*JOB*.
Pull out the lines from the start of the records through the line that contains "coordinates (687, 342).", and copy each one word for word.

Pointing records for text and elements
..............................

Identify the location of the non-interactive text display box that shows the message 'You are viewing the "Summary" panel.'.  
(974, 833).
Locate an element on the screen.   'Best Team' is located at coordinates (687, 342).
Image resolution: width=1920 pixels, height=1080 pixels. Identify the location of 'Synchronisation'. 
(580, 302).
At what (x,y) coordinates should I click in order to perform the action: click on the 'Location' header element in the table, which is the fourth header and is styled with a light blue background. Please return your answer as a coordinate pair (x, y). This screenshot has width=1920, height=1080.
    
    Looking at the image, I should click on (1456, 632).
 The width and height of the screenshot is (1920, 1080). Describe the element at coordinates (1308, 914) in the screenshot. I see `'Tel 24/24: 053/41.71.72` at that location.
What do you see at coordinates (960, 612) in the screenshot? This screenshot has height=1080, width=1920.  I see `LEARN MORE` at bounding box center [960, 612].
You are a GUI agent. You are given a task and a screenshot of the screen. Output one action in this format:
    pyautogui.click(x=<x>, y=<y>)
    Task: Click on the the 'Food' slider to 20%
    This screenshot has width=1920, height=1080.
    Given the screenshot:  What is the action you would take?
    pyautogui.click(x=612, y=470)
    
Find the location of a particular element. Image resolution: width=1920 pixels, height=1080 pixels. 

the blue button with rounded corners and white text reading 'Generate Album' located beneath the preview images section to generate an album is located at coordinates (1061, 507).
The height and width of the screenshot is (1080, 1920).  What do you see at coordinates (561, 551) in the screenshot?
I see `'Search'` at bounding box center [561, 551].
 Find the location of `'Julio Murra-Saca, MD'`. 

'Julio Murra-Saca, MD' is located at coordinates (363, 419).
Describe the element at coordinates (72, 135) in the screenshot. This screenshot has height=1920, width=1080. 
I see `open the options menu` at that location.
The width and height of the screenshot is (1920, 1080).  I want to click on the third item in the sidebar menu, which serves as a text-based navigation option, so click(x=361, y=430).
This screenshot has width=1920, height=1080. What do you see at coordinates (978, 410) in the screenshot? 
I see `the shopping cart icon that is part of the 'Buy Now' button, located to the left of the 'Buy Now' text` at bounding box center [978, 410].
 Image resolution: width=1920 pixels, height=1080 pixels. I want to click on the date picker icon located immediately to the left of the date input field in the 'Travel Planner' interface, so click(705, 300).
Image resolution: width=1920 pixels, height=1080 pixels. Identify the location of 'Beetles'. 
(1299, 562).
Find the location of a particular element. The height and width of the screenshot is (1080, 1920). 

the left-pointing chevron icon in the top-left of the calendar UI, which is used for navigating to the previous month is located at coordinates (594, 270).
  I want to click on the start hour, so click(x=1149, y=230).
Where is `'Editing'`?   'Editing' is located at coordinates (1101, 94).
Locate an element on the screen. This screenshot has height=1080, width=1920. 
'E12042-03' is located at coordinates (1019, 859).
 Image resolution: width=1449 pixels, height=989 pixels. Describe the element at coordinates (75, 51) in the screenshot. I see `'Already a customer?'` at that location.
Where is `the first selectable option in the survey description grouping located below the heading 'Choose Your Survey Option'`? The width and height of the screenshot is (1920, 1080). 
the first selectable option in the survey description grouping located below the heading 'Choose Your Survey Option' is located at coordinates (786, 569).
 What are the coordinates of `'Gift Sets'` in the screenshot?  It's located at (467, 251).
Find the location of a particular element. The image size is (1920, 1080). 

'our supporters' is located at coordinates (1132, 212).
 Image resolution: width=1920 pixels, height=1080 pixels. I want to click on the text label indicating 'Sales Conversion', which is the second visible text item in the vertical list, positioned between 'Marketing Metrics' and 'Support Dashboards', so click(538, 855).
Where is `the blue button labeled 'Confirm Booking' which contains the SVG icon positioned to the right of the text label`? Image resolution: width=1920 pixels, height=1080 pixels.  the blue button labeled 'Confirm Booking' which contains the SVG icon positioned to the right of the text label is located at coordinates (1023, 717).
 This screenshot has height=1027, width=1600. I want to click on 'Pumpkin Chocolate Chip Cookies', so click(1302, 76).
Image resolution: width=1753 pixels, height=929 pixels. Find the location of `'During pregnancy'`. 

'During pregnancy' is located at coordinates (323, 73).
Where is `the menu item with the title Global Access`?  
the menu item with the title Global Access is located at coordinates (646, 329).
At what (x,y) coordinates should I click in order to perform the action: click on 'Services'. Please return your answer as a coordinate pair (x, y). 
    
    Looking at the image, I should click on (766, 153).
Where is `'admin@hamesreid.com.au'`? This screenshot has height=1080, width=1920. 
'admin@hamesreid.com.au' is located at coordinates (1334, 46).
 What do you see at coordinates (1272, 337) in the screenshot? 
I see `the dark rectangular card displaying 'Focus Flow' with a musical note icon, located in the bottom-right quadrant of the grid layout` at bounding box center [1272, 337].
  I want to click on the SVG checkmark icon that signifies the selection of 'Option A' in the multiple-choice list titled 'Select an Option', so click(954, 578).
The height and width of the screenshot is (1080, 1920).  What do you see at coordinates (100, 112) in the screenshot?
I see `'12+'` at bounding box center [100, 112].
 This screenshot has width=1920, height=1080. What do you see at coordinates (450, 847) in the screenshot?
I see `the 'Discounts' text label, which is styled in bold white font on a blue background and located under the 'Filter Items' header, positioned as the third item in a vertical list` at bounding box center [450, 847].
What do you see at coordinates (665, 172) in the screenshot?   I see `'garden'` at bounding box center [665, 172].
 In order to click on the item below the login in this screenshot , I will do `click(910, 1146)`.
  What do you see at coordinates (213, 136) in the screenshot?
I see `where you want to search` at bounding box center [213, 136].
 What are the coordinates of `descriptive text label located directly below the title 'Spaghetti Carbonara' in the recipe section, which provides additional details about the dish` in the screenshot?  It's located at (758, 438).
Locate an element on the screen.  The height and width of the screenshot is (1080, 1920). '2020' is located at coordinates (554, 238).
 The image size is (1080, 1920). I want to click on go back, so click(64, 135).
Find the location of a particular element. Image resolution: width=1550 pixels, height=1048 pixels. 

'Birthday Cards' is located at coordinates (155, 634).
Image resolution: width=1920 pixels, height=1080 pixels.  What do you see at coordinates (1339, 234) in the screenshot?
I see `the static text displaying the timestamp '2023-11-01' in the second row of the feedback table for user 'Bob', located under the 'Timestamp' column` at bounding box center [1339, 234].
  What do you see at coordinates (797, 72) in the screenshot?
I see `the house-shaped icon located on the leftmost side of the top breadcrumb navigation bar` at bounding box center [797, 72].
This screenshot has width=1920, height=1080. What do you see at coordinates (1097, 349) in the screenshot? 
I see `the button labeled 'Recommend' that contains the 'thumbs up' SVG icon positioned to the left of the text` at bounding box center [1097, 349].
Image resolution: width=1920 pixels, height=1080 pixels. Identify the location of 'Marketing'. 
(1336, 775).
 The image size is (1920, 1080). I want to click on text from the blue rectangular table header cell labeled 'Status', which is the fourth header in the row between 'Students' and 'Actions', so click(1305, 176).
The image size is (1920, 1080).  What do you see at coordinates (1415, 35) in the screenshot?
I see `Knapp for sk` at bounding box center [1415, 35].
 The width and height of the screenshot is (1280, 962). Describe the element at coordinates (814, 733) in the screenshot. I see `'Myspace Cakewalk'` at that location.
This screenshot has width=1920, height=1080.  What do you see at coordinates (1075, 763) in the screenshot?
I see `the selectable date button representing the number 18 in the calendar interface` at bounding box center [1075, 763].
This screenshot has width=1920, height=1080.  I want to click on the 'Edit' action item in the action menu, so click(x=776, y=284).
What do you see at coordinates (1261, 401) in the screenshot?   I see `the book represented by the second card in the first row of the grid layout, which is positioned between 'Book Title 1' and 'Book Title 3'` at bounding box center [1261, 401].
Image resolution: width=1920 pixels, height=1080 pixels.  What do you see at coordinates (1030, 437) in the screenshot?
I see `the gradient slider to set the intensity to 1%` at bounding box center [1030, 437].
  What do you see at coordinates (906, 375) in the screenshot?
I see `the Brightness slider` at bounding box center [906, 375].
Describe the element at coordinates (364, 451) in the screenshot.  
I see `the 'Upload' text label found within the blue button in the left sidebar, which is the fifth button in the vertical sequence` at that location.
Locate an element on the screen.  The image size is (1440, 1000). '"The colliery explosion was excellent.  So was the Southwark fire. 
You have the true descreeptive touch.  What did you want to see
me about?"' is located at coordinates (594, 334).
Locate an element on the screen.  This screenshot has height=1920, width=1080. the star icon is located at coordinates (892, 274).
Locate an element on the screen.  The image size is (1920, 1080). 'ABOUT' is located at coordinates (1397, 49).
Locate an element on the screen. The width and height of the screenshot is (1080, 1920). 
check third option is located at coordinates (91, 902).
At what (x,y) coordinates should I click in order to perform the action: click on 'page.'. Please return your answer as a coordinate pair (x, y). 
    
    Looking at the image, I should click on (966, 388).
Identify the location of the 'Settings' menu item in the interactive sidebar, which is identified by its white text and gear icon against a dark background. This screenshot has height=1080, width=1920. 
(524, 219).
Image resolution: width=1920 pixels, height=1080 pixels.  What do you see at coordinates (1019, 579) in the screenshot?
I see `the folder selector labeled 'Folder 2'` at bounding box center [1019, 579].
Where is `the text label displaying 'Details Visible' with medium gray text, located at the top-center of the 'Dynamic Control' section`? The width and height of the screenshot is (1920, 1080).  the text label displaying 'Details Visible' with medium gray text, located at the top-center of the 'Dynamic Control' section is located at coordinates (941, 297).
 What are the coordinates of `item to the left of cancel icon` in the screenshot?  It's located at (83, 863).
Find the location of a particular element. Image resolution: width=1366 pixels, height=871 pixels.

..............................

*SOLUTION*.
Identify the location of the non-interactive text display box that shows the message 'You are viewing the "Summary" panel.'.  
(974, 833).
Locate an element on the screen.   'Best Team' is located at coordinates (687, 342).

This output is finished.